What pressure is the gas side at? I've had horrible results from real ultrasonic meters in gas below about 150 psig, and clamp-on's never give you adequate repeatability for a test separator at any pressure gas.

If I was designing a test separator today, I'd probably use V-cones for both liquid and gas. On the high turn-down meter I'd probably put a 1-inch, 2-inch, 3-inch, and 4-inch in parallel with control logic that could shift from one to the other at 15% and 85% of range, and could parallel any 2 or 3 or all 4 to get the high end. That is the only way I know of to get your very wide turn-down.

David Simpson, PE
MuleShoe Engineering

Law is the common force organized to act as an obstacle of injustice Frédéric Bastiat
 
>I am limited to either vortex or coriolis

Forget Vortex. Vortex is a velocity meter and has an inherent low-flow cutoff (that's rule-of-thumb at about 10% of the max flow rate) due to the low number of vortices formed at low flow. It's not like DP where you can try to read low flow if you want to, vortex meters do the low flow cut-off for you.

2a99xxt.jpg


Notice on the typical vortex sizing chart above that the origin is NOT zero flow, it's 15 gpm. That's where the flow signal output starts from. Any flow rate between 0 and 15gpm is zero. The physical signal (4-20mA, frequency, whatever) can be scaled from zero gpm, but won't be anything but zero until the flow rate reaches a measurable rate.
 
Since you are talking about a 3-phase test separator, I'm going to assume this is an Oil & Gas industry, Oil field operation. Let me translate, 15.2 gpm is 521 bbl/day. Any number less than that is reported as zero.

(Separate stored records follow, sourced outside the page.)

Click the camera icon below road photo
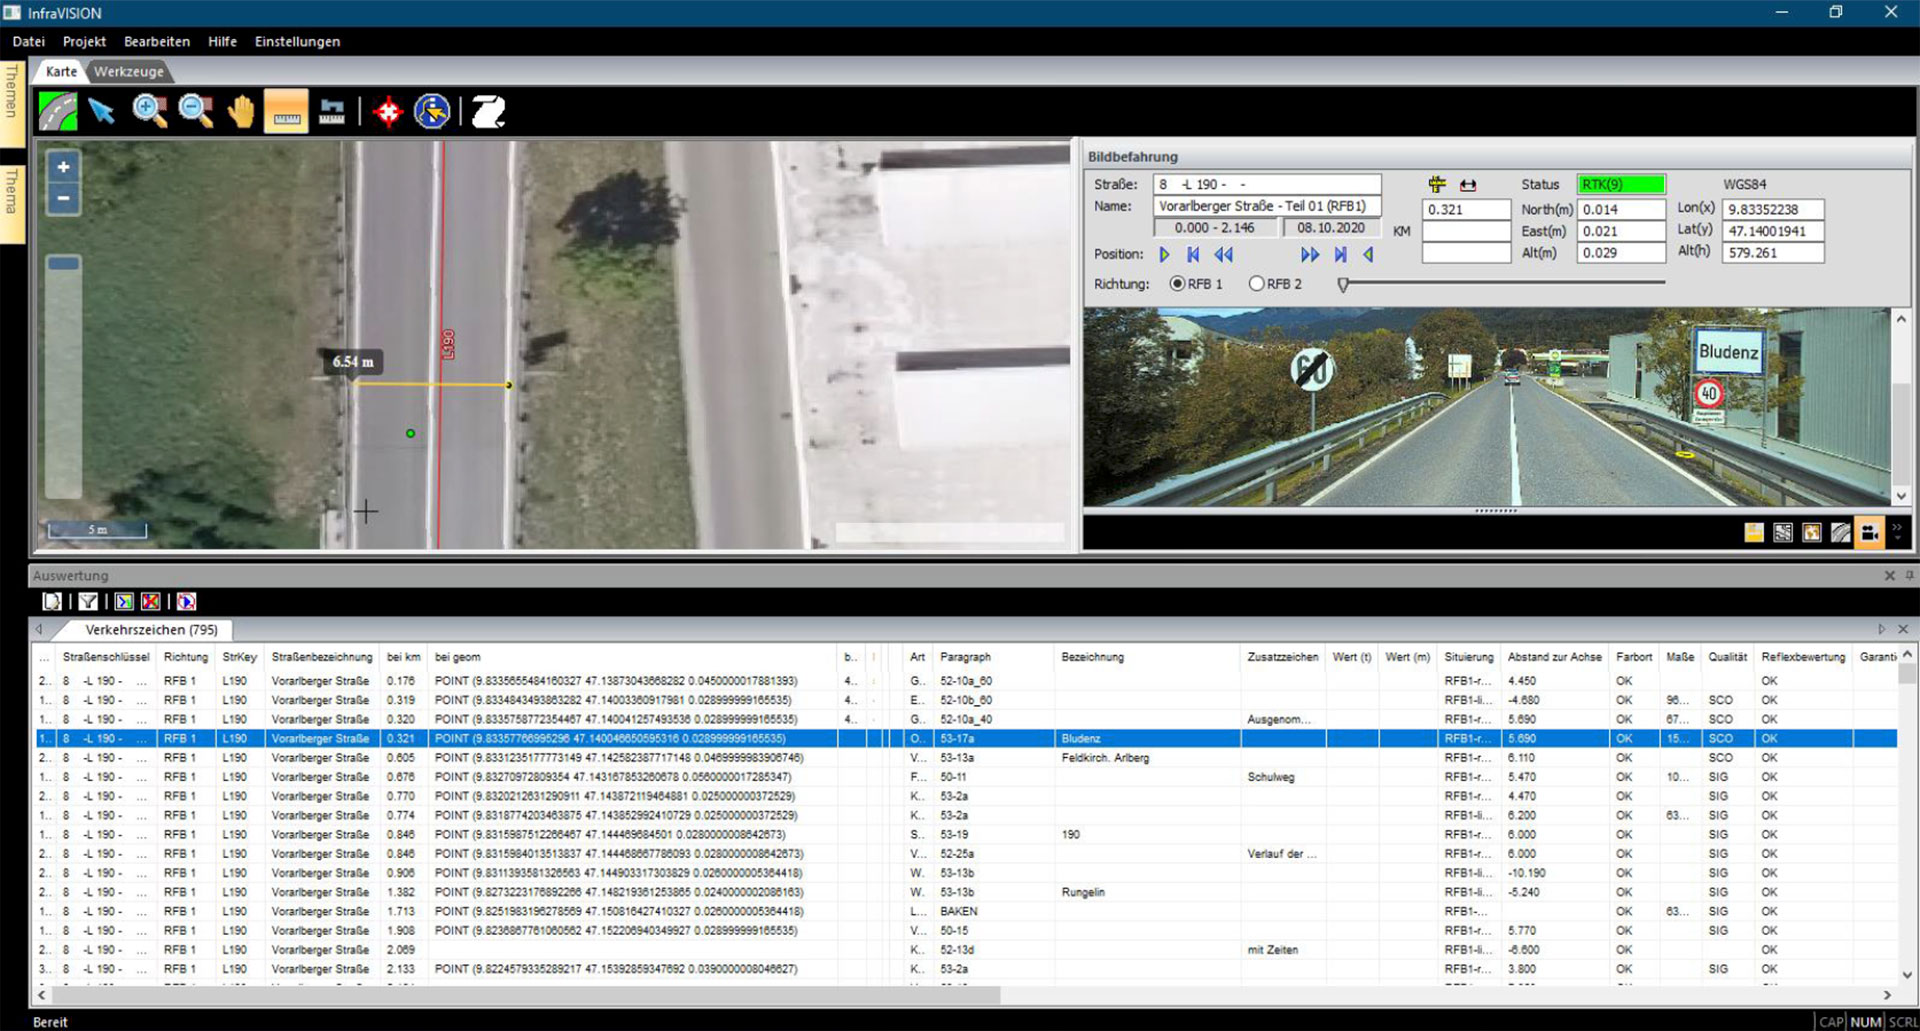 [1868, 533]
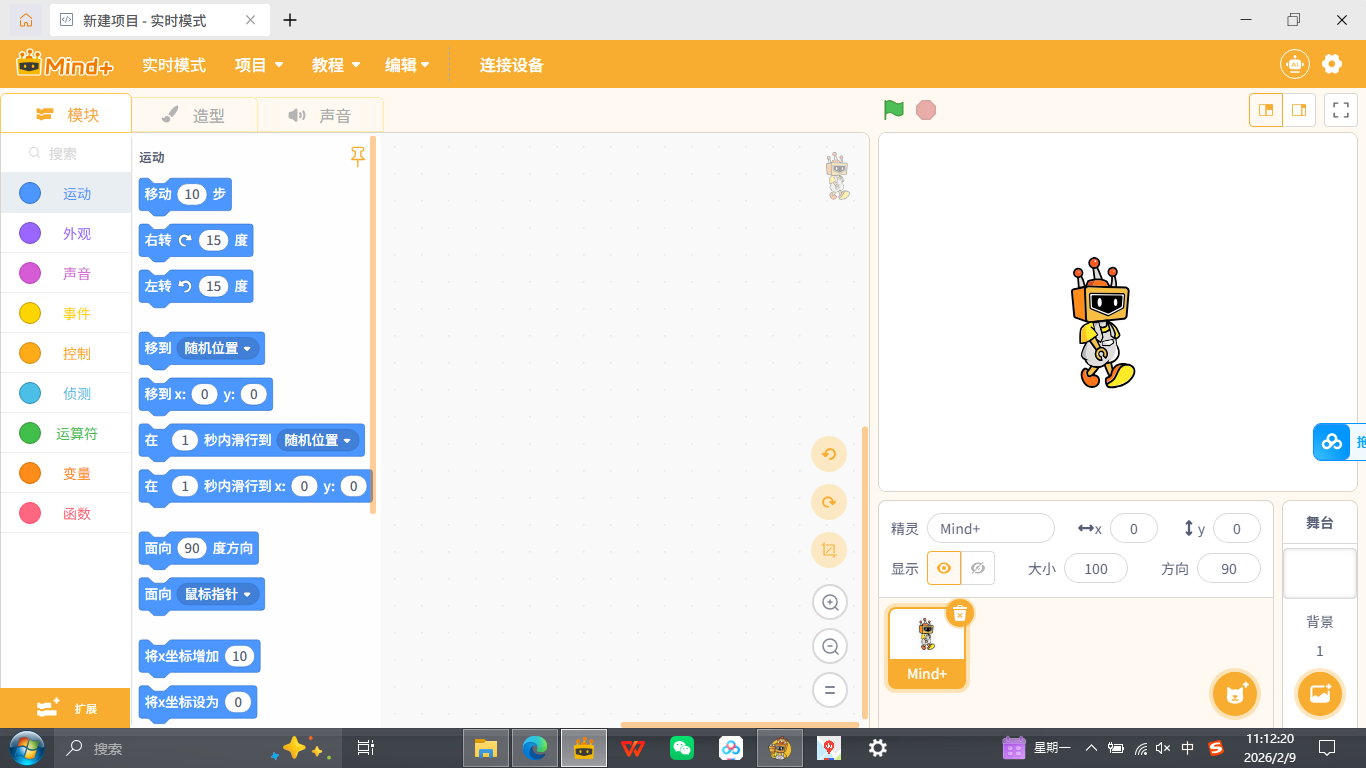Screen dimensions: 1366x768
Task: Zoom in on the workspace with the magnifier
Action: pyautogui.click(x=829, y=602)
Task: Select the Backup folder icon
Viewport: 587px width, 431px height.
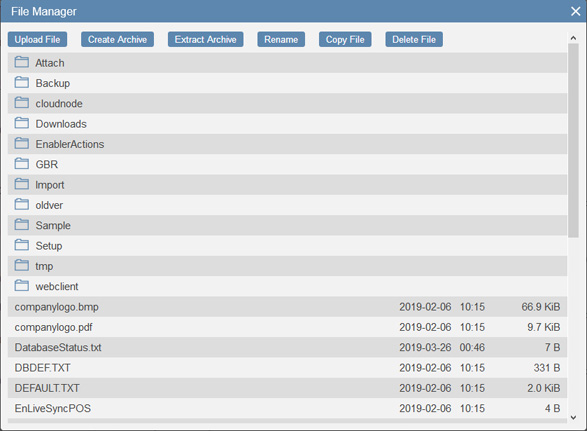Action: click(22, 82)
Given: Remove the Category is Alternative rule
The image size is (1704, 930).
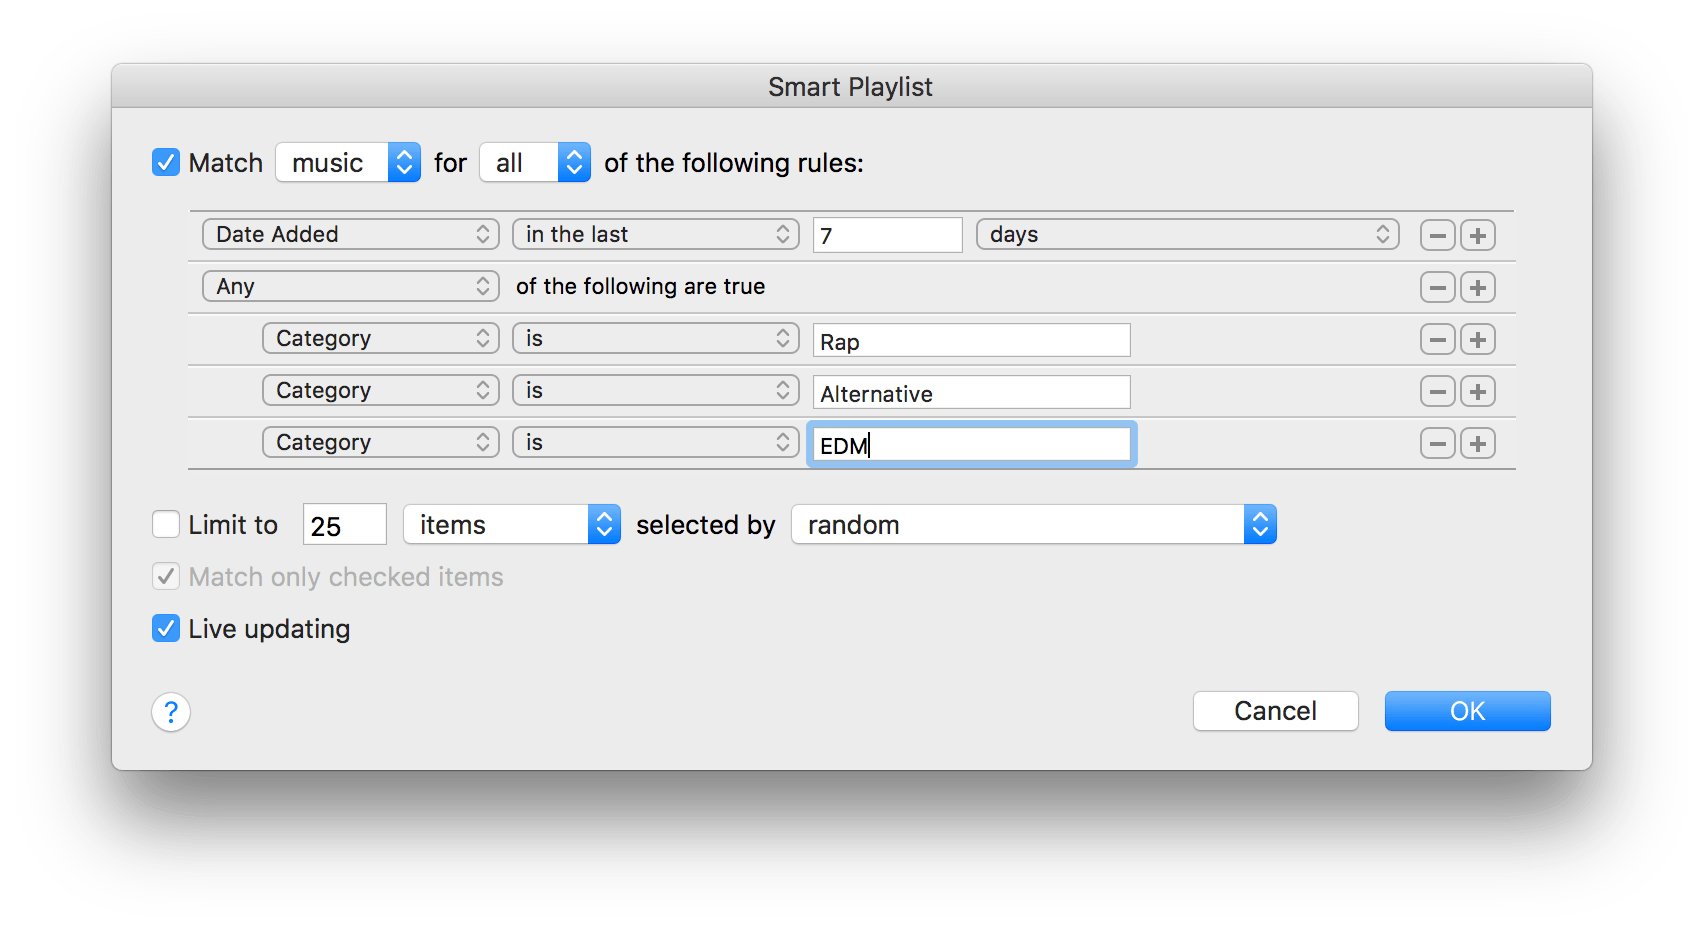Looking at the screenshot, I should coord(1437,392).
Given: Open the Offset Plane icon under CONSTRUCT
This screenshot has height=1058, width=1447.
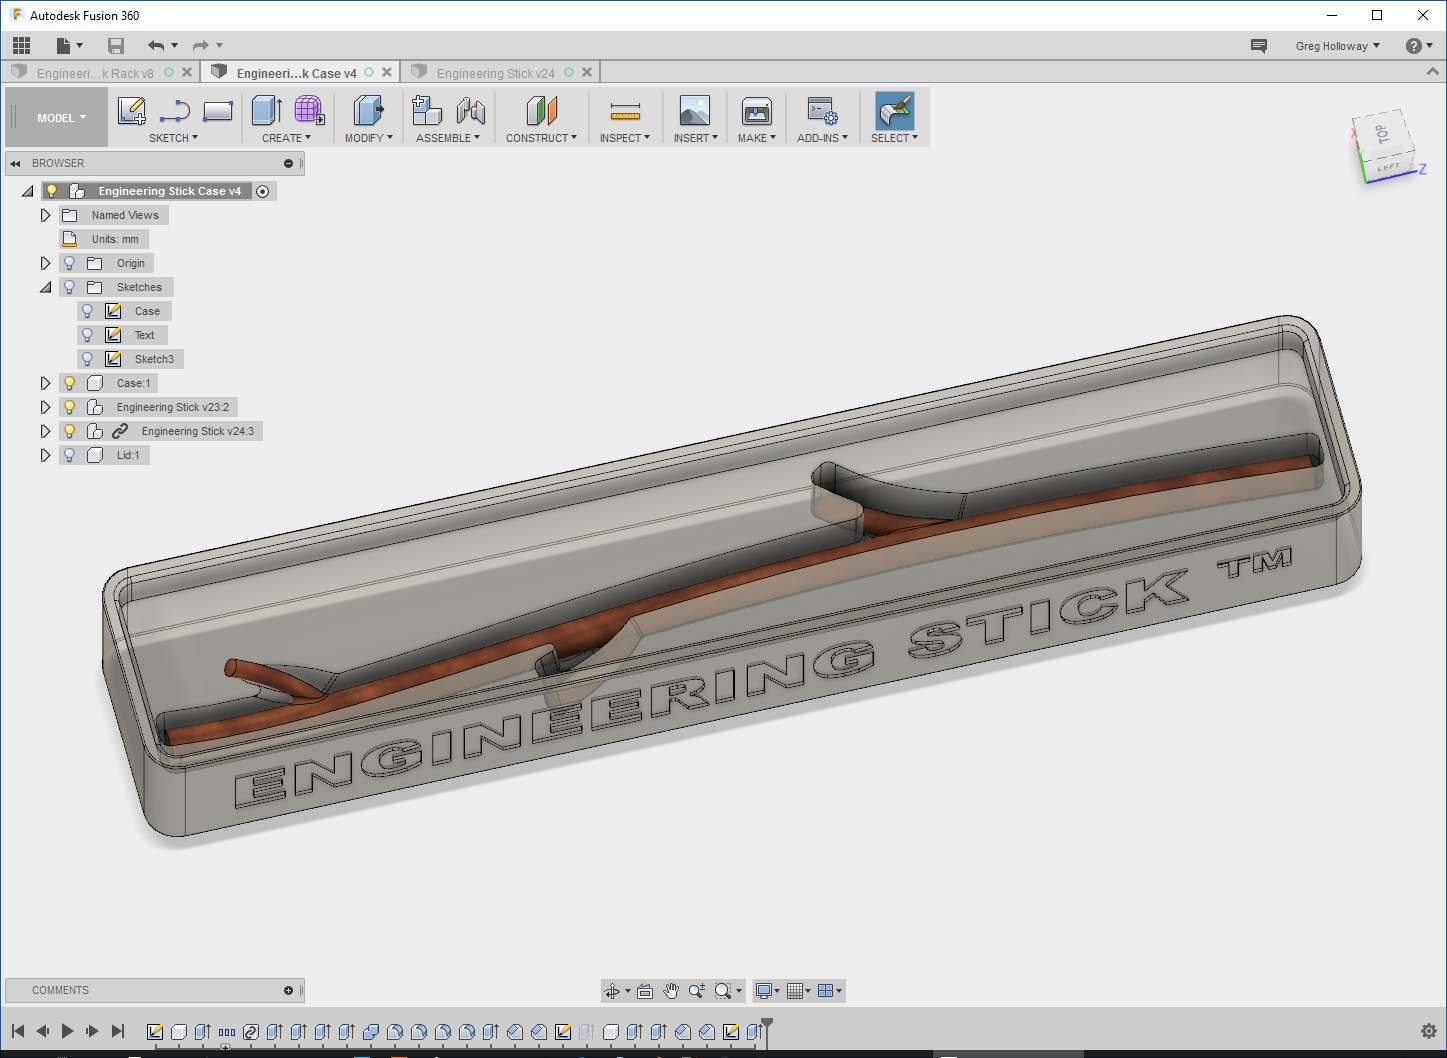Looking at the screenshot, I should (x=541, y=111).
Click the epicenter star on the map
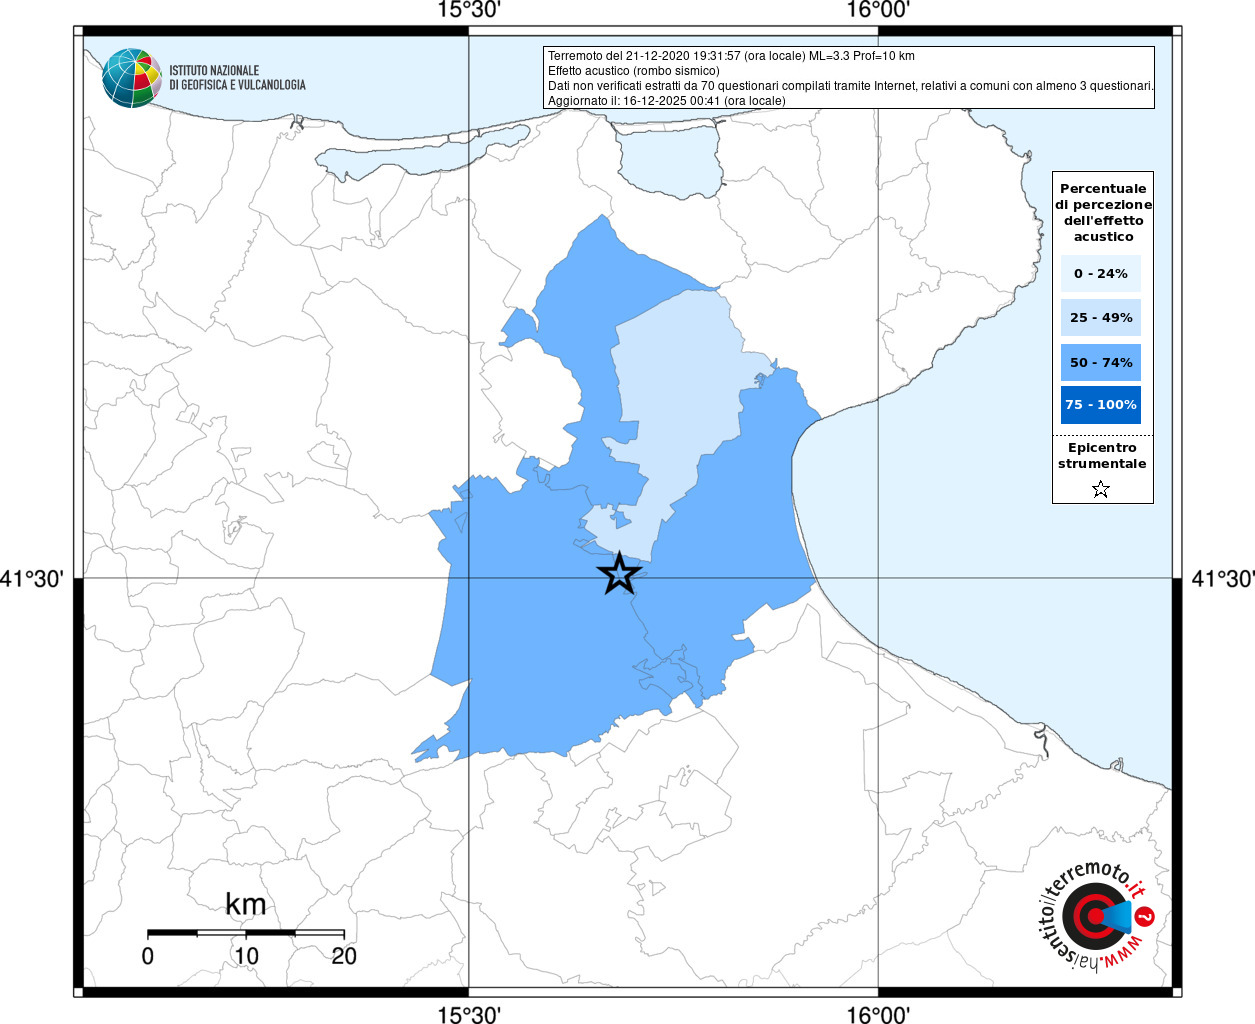Viewport: 1255px width, 1024px height. tap(619, 574)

The coriolis is about the same magnitude.

David Simpson, PE
MuleShoe Engineering

Law is the common force organized to act as an obstacle of injustice Frédéric Bastiat
 
FYI - I have had some discussion with a meter vendor regarding this.

I was quoted for coriolis meters that would achieve 100:1 turndown with an accuracy ranging from 0.44% to 1.96% over the full flow range. This is quite acceptable and for this application each phase will use a coriolis meter to meet the life of field turn down.
 
Coriolis meters do NOT autozero. Be sure that you have positive shutoff so that meter can be zeroed (turning the pump off is NOT a guarantee of zero flow). Any zero shift throws the accuracy claims right out the window.

Please let us know what how well the meter does when it's been in service for period.